Don Paolo Zamengo, "La vedova e il giudice"

La vedova e il giudice     Lc 18, 1-8
16 ottobre 2016 | 29a Domenica Tempo Ordinario - Anno C 
Ai tempi di Gesù non c’era niente di più esposto e di più fragile che una donna e per di più vedova. In
Palestina, terra assoggettata a Roma, la vedova è l’immagine della precarietà e della debolezza, facilmente vittima dell’aggressività e della prepotenza dei maschi. Questa donna, vedova, però sa tirare fuori le unghie per tutelarsi dal suo avversario e anche dallo stesso magistrato.

Si difende da due abusi: la prepotenza da una parte e la pigrizia dall’altra. La sua pare una battaglia persa in partenza.  Questa donna deve lottare contro la tracotanza di un avversario e contro l’indifferenza dell’uomo di legge.
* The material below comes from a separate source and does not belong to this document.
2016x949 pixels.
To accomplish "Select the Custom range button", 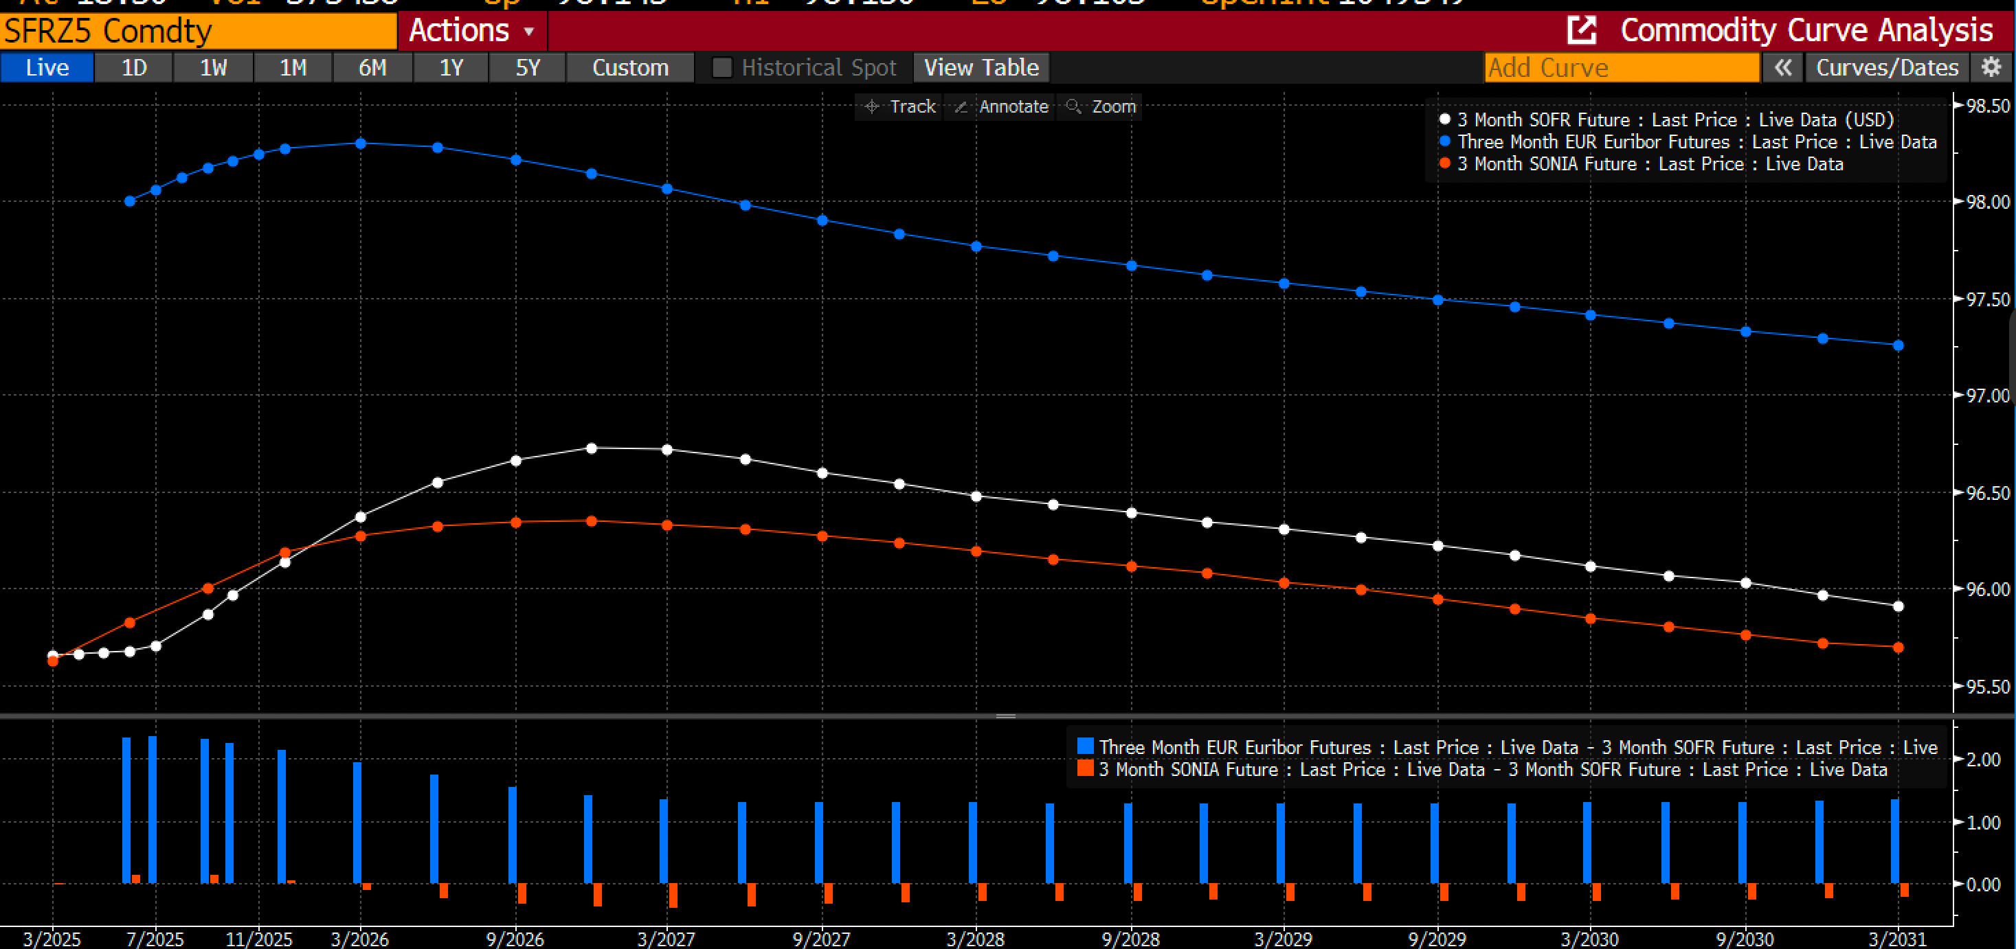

Davanti alla vedova c’è un giudice spregiudicato. Passa per un duro ma è privo di etica professionale. È difensore del diritto ma fonda la legalità sulla propria persona. È un essere indecifrabile dal quale meglio è starsene lontani.  Non prende ordini dall’alto né ascolta chi gli chiede assistenza. Bada solo a se stesso, impermeabile ad ogni sentimento. Le grida di aiuto della vedova rimbalzano su di lui senza scalfirlo. Dovrebbe essere il paladino dell’imparzialità ma veste soltanto la toga dell’arroganza.

La vedova del vangelo di oggi è come un vaso di creta esposto al passaggio delle ruote di un carro. La sua fine è segnata. Se non fosse per la sua determinazione appassionata. Torna dal giudice una, dieci, venti volte. Non demorde di fronte ai suoi rifiuti e lo incalza fino alla noia. Se non capitolerà per convinzione lo farà per sfinimento.

La vedova in questione aveva intuito il punto debole di quel magistrato: non voleva essere infastidito. Così la sua ostinazione di donna apre una breccia e sconfigge il giudice. La debolezza ha prevalso sulla forza e ha avuto ragione sull’arroganza.

Gesù racconta questa parabola come esempio della preghiera fiduciosa e perseverante. La preghiera insistente è ossigeno per il credente. Non è un obbligo ma una necessità di vita. Pregare non è  dire parole. È lo sviluppo graduale e tenace di un atteggiamento interiore. Di fiducia e di consegna.

Spesso i tempi di Dio non coincidono con quelli dell’uomo e talvolta lo scarto tra la richiesta e la risposta è più ampio del previsto. Può anche succedere che l’assenza di una fede autentica rallenti o freni l’intervento di Dio. Succede anche che la stanchezza umana si trasformi in delusione e il canale della fede si interrompe. La fede spesso è fragile o passeggera. Ma non per quella donna.

Per non indebolirsi o morire, ma per fiorire e vivere, la fede ha bisogno di preghiera come una pianta ha bisogno del sole. Pregare è il respiro della fede. Se smetto di respirare smetto di vivere.